Falso allarme incendio al Teatro Olimpico di Vicenza: il custode salva il gioiello palladiano
Nella notte tra lunedì 7 marzo e martedì 8 l’impianto antincendio del Teatro Olimpico di Vicenza si è attivato improvvisamente, senza che vi fosse alcun reale pericolo. Nessun danno alla parte monumentale dell’edificio palladiano e nemmeno alle scene scamozziane. Alle 3 si sono aperte le bocchette di diffusione della CO2, una prima difesa che non danneggia le parti più delicate del teatro, e successivamente sono entrate in funzione le lame d’acqua, come seconda difesa, pericolosa per la parte monumentale, che hanno interessato l’area degli spogliatoi e delle scale. Immediatamente il custode Emilio Giorio, ha chiamato come da protocollo i vigili del fuoco e il tecnico reperibile di Valore città. Dopo aver verificato che non era c’era un vero incendio, quindi senza attendere l’arrivo dei vigili del fuoco, e dopo aver valutato la gravità della situazione e i possibili danni, è intervenuto chiudendo le valvole per evitare che l’acqua raggiungesse anche la parte monumentale, quindi la platea del teatro, le scene scamozziane e l’odeo.

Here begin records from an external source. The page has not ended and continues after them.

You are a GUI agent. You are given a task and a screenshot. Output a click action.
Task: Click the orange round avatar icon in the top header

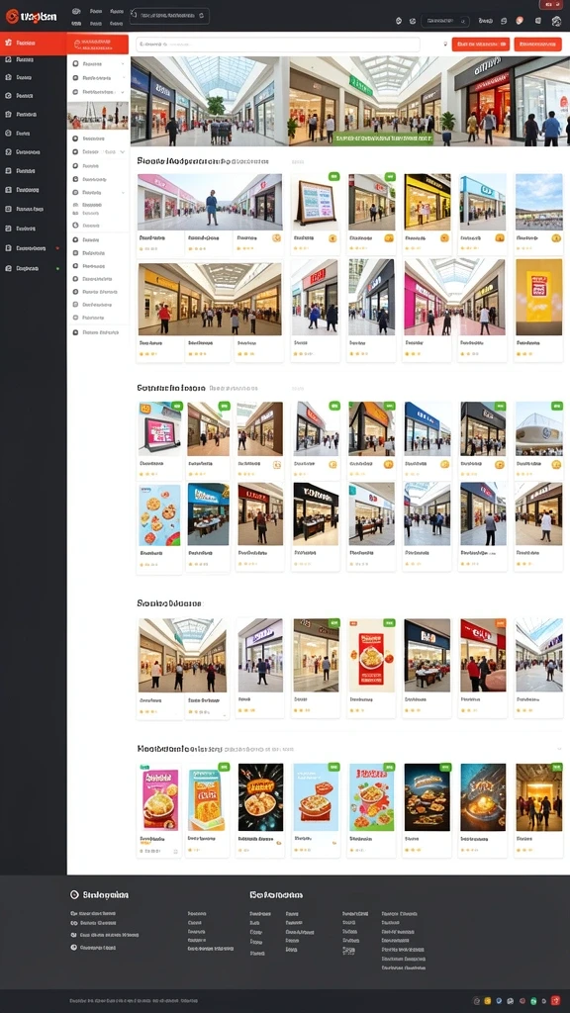(520, 21)
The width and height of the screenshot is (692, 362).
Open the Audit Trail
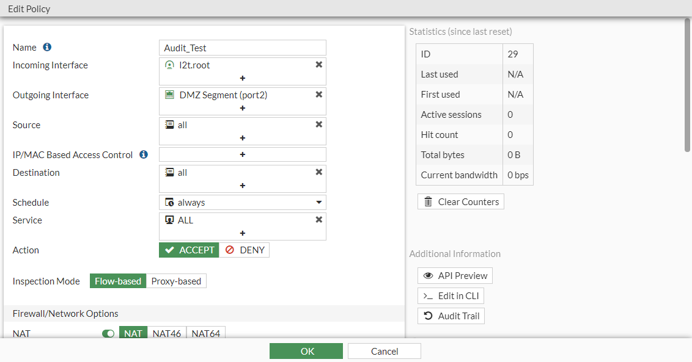(451, 316)
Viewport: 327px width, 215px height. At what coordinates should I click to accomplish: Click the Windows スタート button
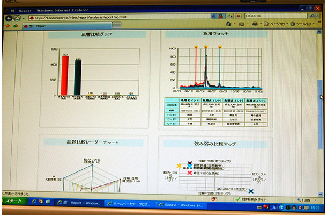coord(13,202)
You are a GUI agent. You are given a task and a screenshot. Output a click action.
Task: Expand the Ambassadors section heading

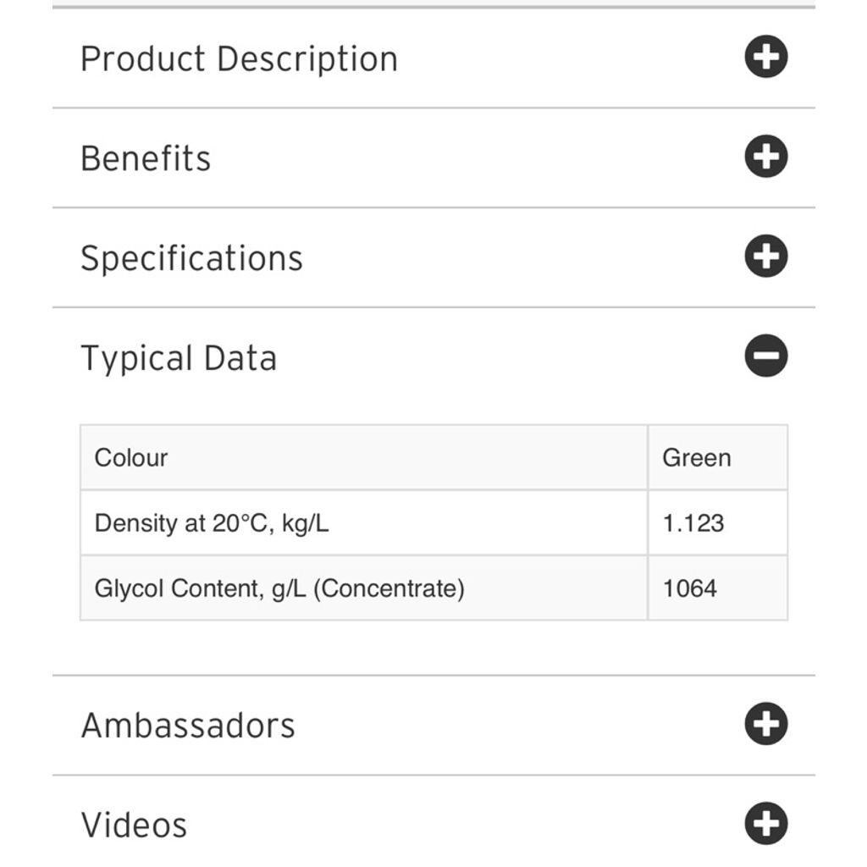(x=188, y=726)
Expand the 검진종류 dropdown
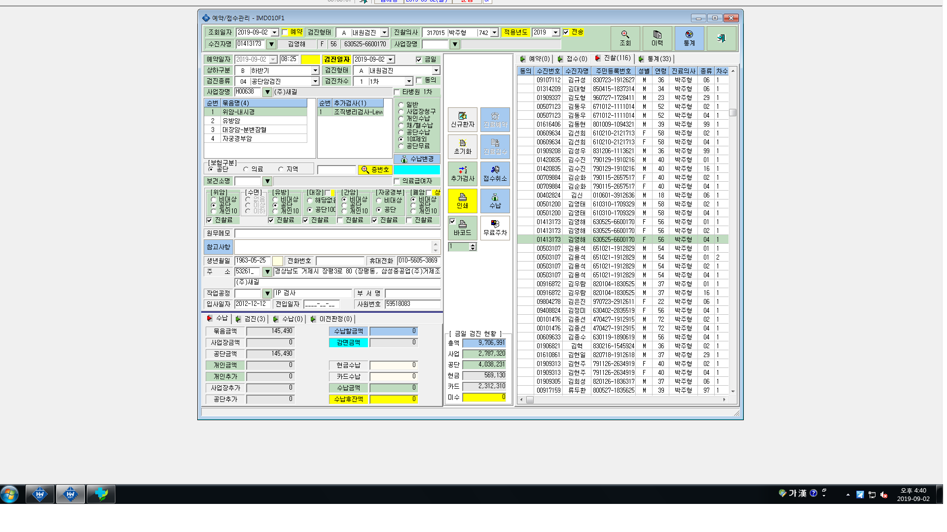Screen dimensions: 947x532 click(315, 81)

Effettuando l’operazione nell’ambiente invaso da CO2, il custode ha riscontrato difficoltà respiratorie per cui è stato necessario rivolgersi ospedale civile, comunque senza successive conseguenze.
"Molti vicentini fino ad oggi ignoravano chi fosse Emilio Giorio – dichiara il sindaco Achille Variati -, come probabilmente ignoravano che il custode dell'Olimpico risiede lí proprio per garantire una reperibilità e una prontezza di intervento immediate. Ma da oggi, tutti i vicentini hanno con il signor Giorio un debito di gratitudine. Con il suo intervento ha protetto la parte monumentale del teatro da danni incalcolabili che avrebbe potuto subire. E con il suo coraggio ha dimostrato di possedere al grado più elevato virtù civiche, devozione al monumento che custodisce, amore per la città per cui lavora".

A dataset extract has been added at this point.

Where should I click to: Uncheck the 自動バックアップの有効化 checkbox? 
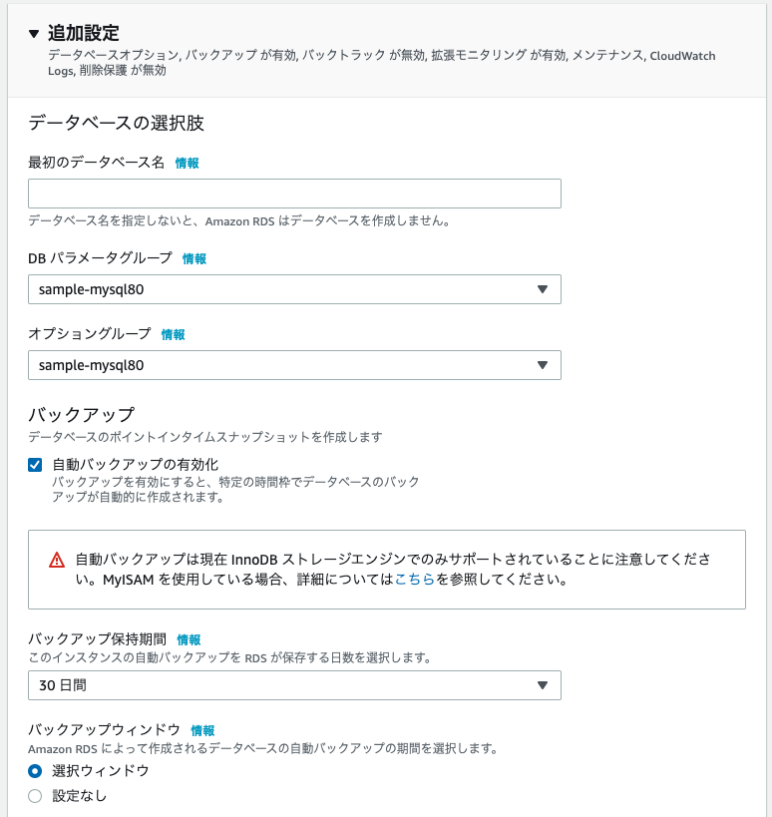[x=35, y=465]
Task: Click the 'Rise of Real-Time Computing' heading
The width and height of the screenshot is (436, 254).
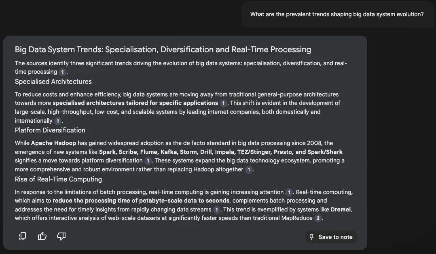Action: (x=58, y=179)
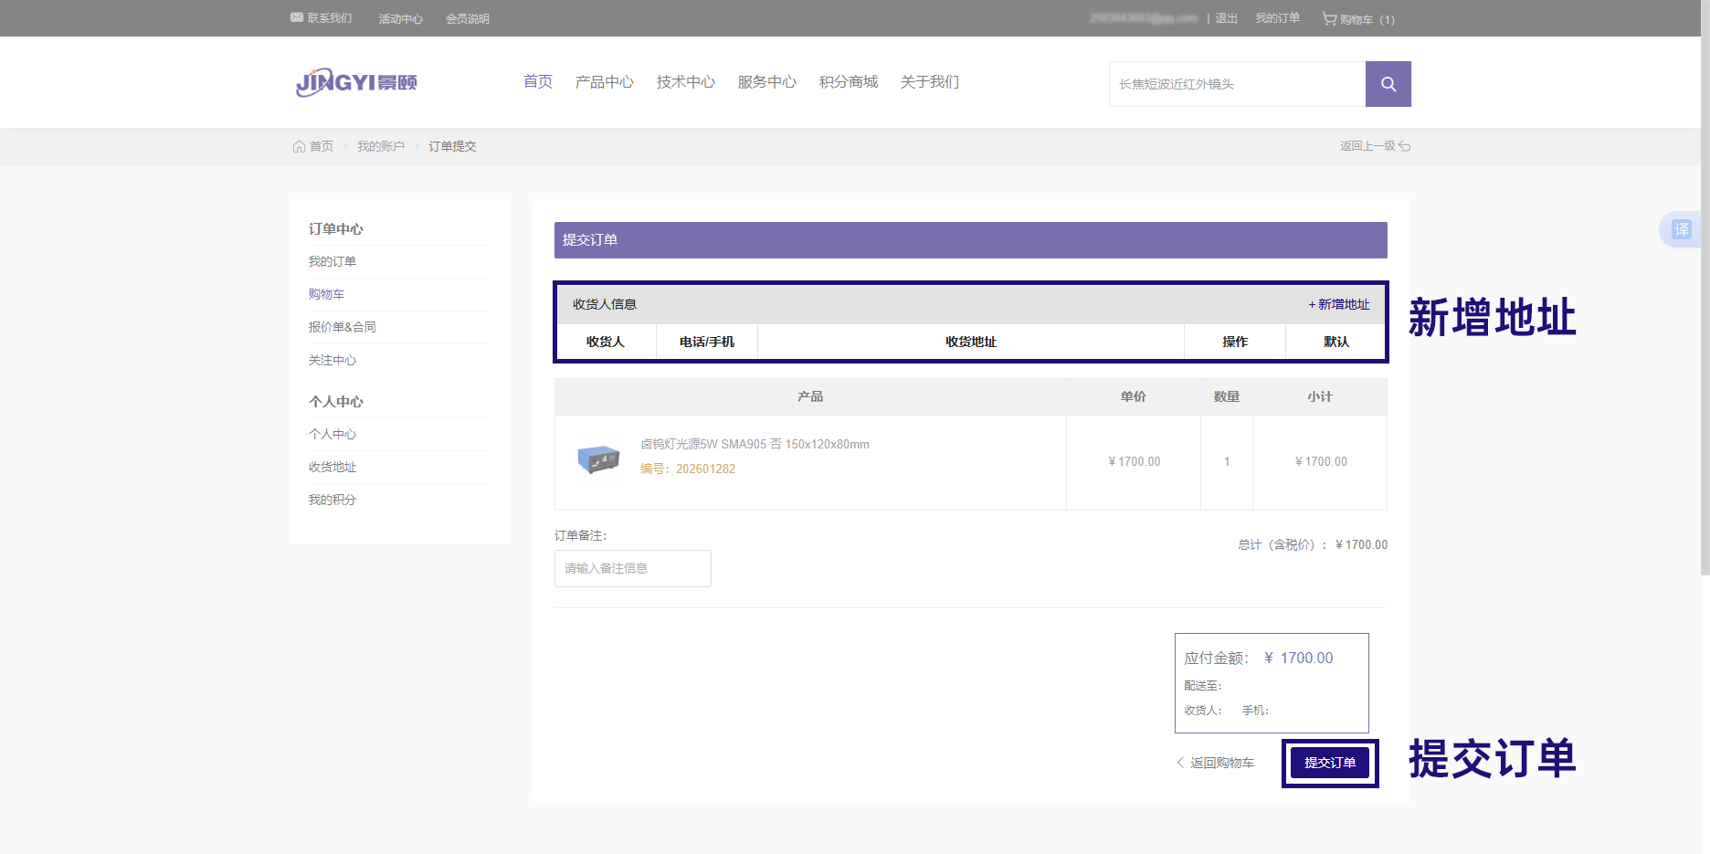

“Ringrazio il custode dell’Olimpico Giorio e la direttrice dei Musei Avagnina – interviene l’assessore Francesca Lazzari - che con tempestività hanno saputo valutare la situazione. Vorrei sottolineare la grande responsabilità del custode che con il suo intervento rapido e di grande responsabilità ha saputo salvaguardare il prezioso monumento.”

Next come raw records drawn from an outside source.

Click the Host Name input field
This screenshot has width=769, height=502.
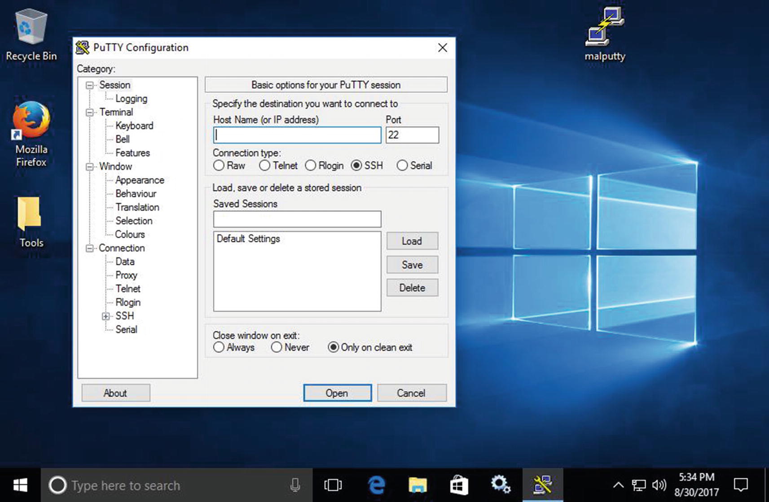[x=297, y=135]
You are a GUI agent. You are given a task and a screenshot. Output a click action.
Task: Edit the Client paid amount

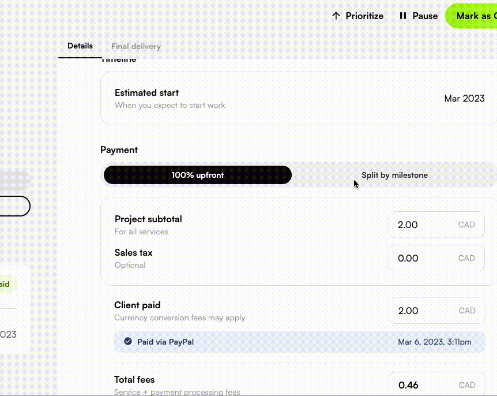(415, 311)
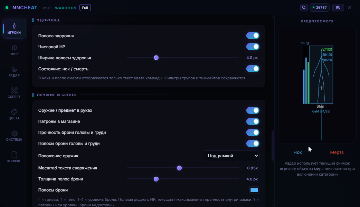Open the Мир cube icon section

pos(14,50)

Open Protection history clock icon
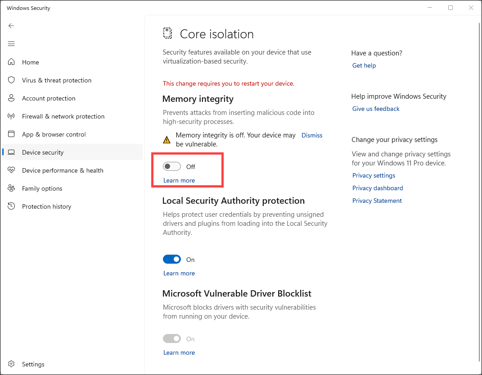(x=12, y=206)
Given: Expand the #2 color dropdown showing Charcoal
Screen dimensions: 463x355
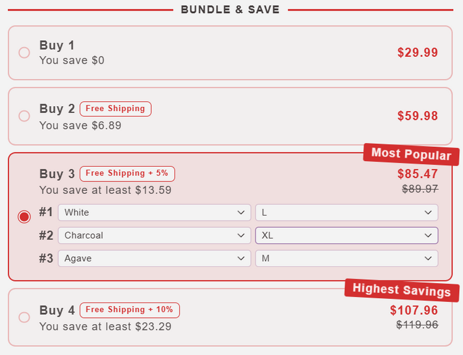Looking at the screenshot, I should click(x=154, y=235).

“Già alle 2.45 si è verificato un primo episodio – spiega il custode Emilio Giorio -, seppur lieve e immediatamente risolto come da prassi, sintomo che qualcosa non stava funzionando correttamente. Alle 3 invece è scattato l’allarme e dopo aver compreso che non si trattava di un incendio ho cercato di impedire che l’acqua raggiungesse odeo e teatro. Ho chiuso quindi la valvola dell’acqua per salvare la parte monumentale e poi ho cercato di raggiungere il circuito centrale per chiudere definitivamente la fuoriuscita dell’acqua. Purtroppo lì l’ambiente era veramente saturo di CO2 e quindi ho cominciato ad accusare problemi fisici.”
Già nella giornata di lunedì l’impianto antincendio aveva dato segnali di anomalia, quindi il custode ha provveduto a contattare i tecnici di Valore Città che hanno effettuato una verifica andata a buon fine e pertanto l’impianto ha ripreso a funzionare come di consueto.